[Saved entries]
# # # #

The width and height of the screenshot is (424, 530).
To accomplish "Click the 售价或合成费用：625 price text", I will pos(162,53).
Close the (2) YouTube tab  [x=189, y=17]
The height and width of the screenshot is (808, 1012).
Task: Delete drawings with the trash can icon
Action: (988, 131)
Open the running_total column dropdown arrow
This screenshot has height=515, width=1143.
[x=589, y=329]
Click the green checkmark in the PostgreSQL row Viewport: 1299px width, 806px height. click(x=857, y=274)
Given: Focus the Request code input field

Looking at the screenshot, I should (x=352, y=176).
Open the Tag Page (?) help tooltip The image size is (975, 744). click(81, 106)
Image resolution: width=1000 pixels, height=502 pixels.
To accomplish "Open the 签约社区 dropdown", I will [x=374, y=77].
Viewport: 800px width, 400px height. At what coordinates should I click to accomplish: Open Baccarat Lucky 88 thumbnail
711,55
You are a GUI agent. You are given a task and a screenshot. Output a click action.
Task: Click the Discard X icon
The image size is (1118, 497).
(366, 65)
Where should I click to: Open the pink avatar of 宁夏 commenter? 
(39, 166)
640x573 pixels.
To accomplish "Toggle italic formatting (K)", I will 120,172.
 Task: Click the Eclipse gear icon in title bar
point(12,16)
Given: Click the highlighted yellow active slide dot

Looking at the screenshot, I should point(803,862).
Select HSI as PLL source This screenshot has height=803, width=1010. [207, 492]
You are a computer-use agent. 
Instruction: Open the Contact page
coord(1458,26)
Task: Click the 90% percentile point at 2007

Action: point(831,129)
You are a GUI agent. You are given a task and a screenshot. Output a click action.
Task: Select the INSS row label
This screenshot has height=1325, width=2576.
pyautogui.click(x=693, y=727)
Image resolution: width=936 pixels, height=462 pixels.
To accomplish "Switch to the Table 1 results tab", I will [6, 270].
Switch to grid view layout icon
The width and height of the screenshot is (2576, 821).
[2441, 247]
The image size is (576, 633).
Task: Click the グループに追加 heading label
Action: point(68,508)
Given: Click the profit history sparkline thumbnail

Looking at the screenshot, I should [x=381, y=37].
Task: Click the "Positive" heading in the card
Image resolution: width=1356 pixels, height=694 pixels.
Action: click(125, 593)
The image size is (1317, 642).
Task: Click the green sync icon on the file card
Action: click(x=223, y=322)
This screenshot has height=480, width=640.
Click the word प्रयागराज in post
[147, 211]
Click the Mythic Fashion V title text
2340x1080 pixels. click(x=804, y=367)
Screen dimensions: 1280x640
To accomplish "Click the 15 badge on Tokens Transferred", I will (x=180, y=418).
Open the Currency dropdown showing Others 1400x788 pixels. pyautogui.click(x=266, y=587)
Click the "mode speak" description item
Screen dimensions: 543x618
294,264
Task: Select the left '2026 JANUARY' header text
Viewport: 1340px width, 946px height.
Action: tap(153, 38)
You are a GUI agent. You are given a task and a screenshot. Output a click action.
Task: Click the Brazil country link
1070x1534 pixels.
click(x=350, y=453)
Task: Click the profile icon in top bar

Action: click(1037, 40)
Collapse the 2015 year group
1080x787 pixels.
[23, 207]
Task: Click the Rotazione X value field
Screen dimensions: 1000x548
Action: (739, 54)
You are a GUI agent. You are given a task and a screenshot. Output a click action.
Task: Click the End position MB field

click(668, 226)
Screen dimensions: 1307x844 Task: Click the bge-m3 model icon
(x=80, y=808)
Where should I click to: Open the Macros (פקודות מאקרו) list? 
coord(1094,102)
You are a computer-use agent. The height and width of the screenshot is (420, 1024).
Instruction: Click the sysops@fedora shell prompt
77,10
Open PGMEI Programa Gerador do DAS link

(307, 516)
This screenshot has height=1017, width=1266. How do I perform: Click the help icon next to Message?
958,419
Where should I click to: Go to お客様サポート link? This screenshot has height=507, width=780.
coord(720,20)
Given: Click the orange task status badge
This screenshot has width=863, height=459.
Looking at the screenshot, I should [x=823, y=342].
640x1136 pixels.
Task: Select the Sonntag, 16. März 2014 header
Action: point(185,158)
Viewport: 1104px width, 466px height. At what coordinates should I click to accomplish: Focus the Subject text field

# # # #

- [Task instructions]:
Every piece of the data must be set down exactly. Omit nothing.

- [Final answer]:
The width and height of the screenshot is (424, 530).
To accomplish "Click the 售价或合成费用：625 price text", I will pos(162,53).
Close the (2) YouTube tab  [x=189, y=17]
The height and width of the screenshot is (808, 1012).
Task: Delete drawings with the trash can icon
Action: (988, 131)
Open the running_total column dropdown arrow
This screenshot has height=515, width=1143.
[x=589, y=329]
Click the green checkmark in the PostgreSQL row Viewport: 1299px width, 806px height. click(x=857, y=274)
Given: Focus the Request code input field

Looking at the screenshot, I should (x=352, y=176).
Open the Tag Page (?) help tooltip The image size is (975, 744). click(81, 106)
Image resolution: width=1000 pixels, height=502 pixels.
To accomplish "Open the 签约社区 dropdown", I will [x=374, y=77].
Viewport: 800px width, 400px height. At what coordinates should I click to accomplish: Open Baccarat Lucky 88 thumbnail
711,55
You are a GUI agent. You are given a task and a screenshot. Output a click action.
Task: Click the Discard X icon
The image size is (1118, 497).
(366, 65)
Where should I click to: Open the pink avatar of 宁夏 commenter? 
(39, 166)
640x573 pixels.
To accomplish "Toggle italic formatting (K)", I will 120,172.
 Task: Click the Eclipse gear icon in title bar
point(12,16)
Given: Click the highlighted yellow active slide dot

Looking at the screenshot, I should point(803,862).
Select HSI as PLL source This screenshot has height=803, width=1010. [207, 492]
You are a computer-use agent. 
Instruction: Open the Contact page
coord(1458,26)
Task: Click the 90% percentile point at 2007

Action: point(831,129)
You are a GUI agent. You are given a task and a screenshot. Output a click action.
Task: Select the INSS row label
This screenshot has height=1325, width=2576.
pyautogui.click(x=693, y=727)
Image resolution: width=936 pixels, height=462 pixels.
To accomplish "Switch to the Table 1 results tab", I will [6, 270].
Switch to grid view layout icon
The width and height of the screenshot is (2576, 821).
[2441, 247]
The image size is (576, 633).
Task: Click the グループに追加 heading label
Action: point(68,508)
Given: Click the profit history sparkline thumbnail

Looking at the screenshot, I should [x=381, y=37].
Task: Click the "Positive" heading in the card
Image resolution: width=1356 pixels, height=694 pixels.
Action: click(125, 593)
The image size is (1317, 642).
Task: Click the green sync icon on the file card
Action: click(x=223, y=322)
This screenshot has height=480, width=640.
Click the word प्रयागराज in post
[147, 211]
Click the Mythic Fashion V title text
2340x1080 pixels. click(x=804, y=367)
Screen dimensions: 1280x640
To accomplish "Click the 15 badge on Tokens Transferred", I will (x=180, y=418).
Open the Currency dropdown showing Others 1400x788 pixels. pyautogui.click(x=266, y=587)
Click the "mode speak" description item
Screen dimensions: 543x618
294,264
Task: Select the left '2026 JANUARY' header text
Viewport: 1340px width, 946px height.
Action: tap(153, 38)
You are a GUI agent. You are given a task and a screenshot. Output a click action.
Task: Click the Brazil country link
1070x1534 pixels.
click(x=350, y=453)
Task: Click the profile icon in top bar

Action: click(1037, 40)
Collapse the 2015 year group
1080x787 pixels.
[23, 207]
Task: Click the Rotazione X value field
Screen dimensions: 1000x548
Action: (739, 54)
You are a GUI agent. You are given a task and a screenshot. Output a click action.
Task: Click the End position MB field

click(668, 226)
Screen dimensions: 1307x844 Task: Click the bge-m3 model icon
(x=80, y=808)
Where should I click to: Open the Macros (פקודות מאקרו) list? 
coord(1094,102)
You are a computer-use agent. The height and width of the screenshot is (420, 1024).
Instruction: Click the sysops@fedora shell prompt
77,10
Open PGMEI Programa Gerador do DAS link

(307, 516)
This screenshot has height=1017, width=1266. How do I perform: Click the help icon next to Message?
958,419
Where should I click to: Go to お客様サポート link? This screenshot has height=507, width=780.
coord(720,20)
Given: Click the orange task status badge
This screenshot has width=863, height=459.
Looking at the screenshot, I should [x=823, y=342].
640x1136 pixels.
Task: Select the Sonntag, 16. März 2014 header
Action: point(185,158)
Viewport: 1104px width, 466px height. At what coordinates should I click to accomplish: Focus the Subject text field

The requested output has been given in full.